Возвращаюсь к себе, звоню в «обслуживание номеров».

–  Охайо, – отвечает женский голос.

–  Охайо. Вы говорите по-английски?

– Миньютечку.

Трубку не вешаю. Синтезатор наяривает «Дом на просторе» [3]3
  Гимн штата Канзас, воспевает жизнь на американском Западе.


[Закрыть]
.

– Чем могу служить? – На сей раз мужчина: да мы явно прогрессируем!

Излагаю свою нехитрую потребность.

– Только лед?

– Только лед.

– А. – Со странным всхлипом втягивает в себя воздух. – Будьте любезны, подождите.

– «Дом, дом на просторе…»

– Чем могу служить? – На сей раз голос другой. Во всяком случае, мне так кажется. А может, все это – часть замысловатой игры, в которую принято играть с иностранцами.

– Будьте добры, мне бы немного льда.

– И что еще?

– Ничего. Просто большое ведерко со льдом. У вас ведь есть лед, я надеюсь?

– Сию минуту пришлю.

– Спасибо вам огромное.

Изучаю тоненькую зеленую брошюрку на туалетном столике. «Ваши действия в случае стихийного бедствия». Инструкции касательно землетрясений. Совсем из головы вон, что они тут бывают. Вот, значит, зачем тяжелый хромированный электрический фонарь в ящике столика. А также, возможно, и два одинаковых тома в переплете, на одном – название по-английски: «Учение Будды».
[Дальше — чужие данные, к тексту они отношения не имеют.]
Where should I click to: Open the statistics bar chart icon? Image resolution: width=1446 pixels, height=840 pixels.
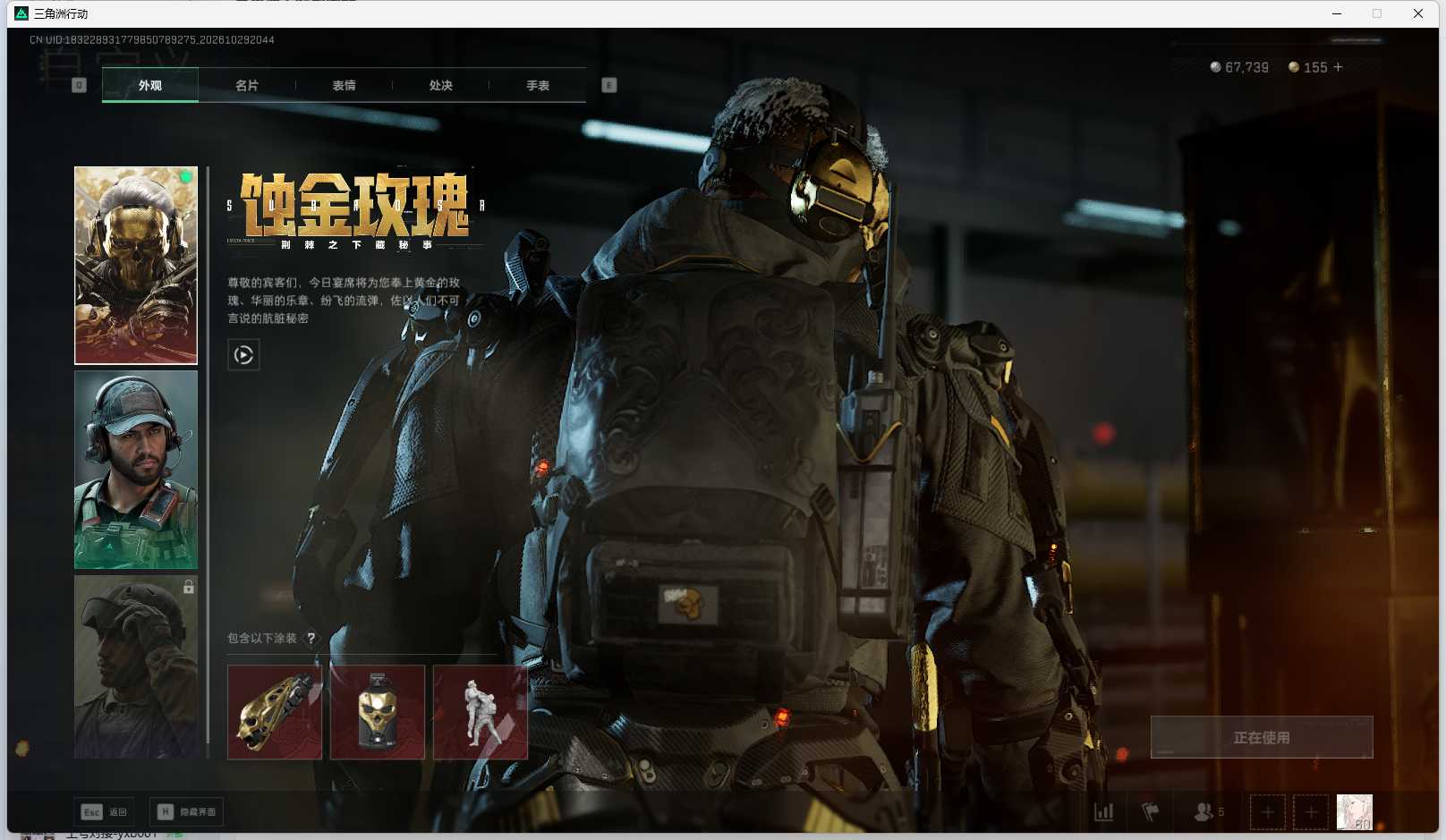[x=1104, y=811]
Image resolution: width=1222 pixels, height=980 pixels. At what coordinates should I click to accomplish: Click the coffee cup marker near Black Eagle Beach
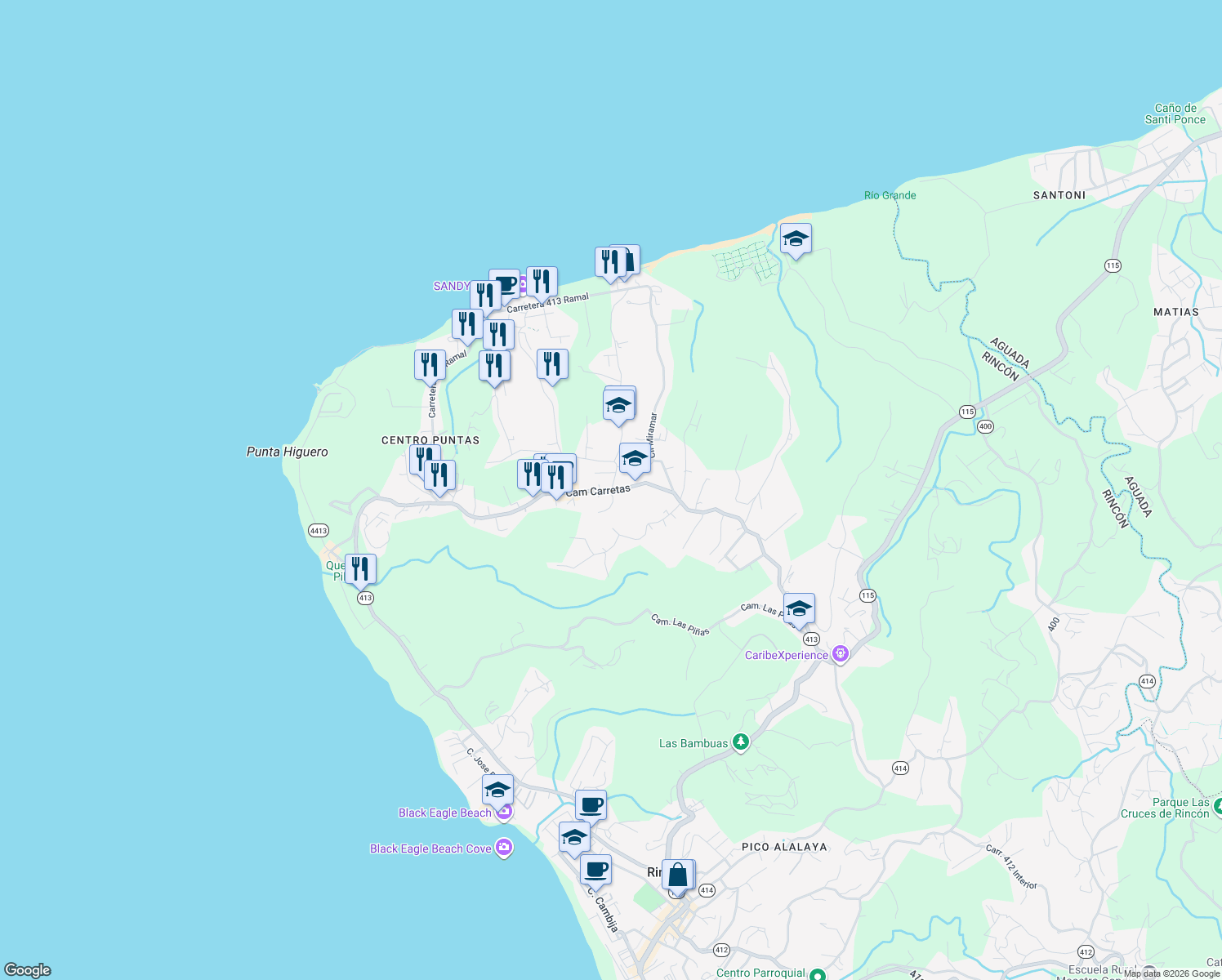point(591,804)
В дверь стучат. Тот же самый коридорный. Наверное. Тащит серебряный поднос, на нем – чаша для омовения пальцев, доверху наполненная кубиками льда, и две бутылки содовой.

Торжественное вручение счета.

Не веря глазам своим, я пялюсь на четыре цифры перед значком иен. Прикидываю в уме, что за две бутылки газировки и жалкую горсточку льда с меня дерут двадцать четыре доллара.

– Содовую никто не заказывал.

Коридорный придвигается ближе, по-прежнему отгораживаясь от меня подносом.

– Лед, – улыбается он.

Тыкаю пальцем в каждую из запотевших бутылок по очереди и яростно мотаю головой.

– Содовая – нет.

– Надо.

Рассветное солнце играет на серебристых пробках.

– Надо?

– Чтобы лед, – тонкий указательный палец указывает на чашу, – надо напиток.

– А. – Беру предложенную ручку, внизу счета небрежно вывожу свои каракули.

Коридорный ставит поднос на туалетный столик и направляется к двери.

– Минуточку. – Вкладываю в его ладонь монету в пятьсот иен.

Он внимательно изучает раскрытую ладонь – и возвращает монету.

– Чаевые нельзя.

Сажусь на постель, на подносе передо мной искрятся прохладные бутылки. Открываю одну, залпом выпиваю. До чего ж приятно! Наконец-то – не дома!

Тип за длинным столом зеленого стекла в бюро по трудоустройству «Мияко» пытается сосредоточиться на лежащей перед ним анкете, но внимание его то и дело отвлекает странной формы пресс-папье рядом с корзиной для входящих бумаг. Приглядываюсь повнимательнее. Для пресс-папье эта штуковина кажется слишком уж легкой. Металл, пластмасса, камень – шут его знает. Темно-серая и мерцает вроде как опал.

Он замечает мой взгляд.

– Курите?

Надо думать, вопрос из анкеты.

– Изредка, – отвечаю я, сверкнув зубами и деснами в похабной улыбочке: даю понять, что за ситуация имеется в виду.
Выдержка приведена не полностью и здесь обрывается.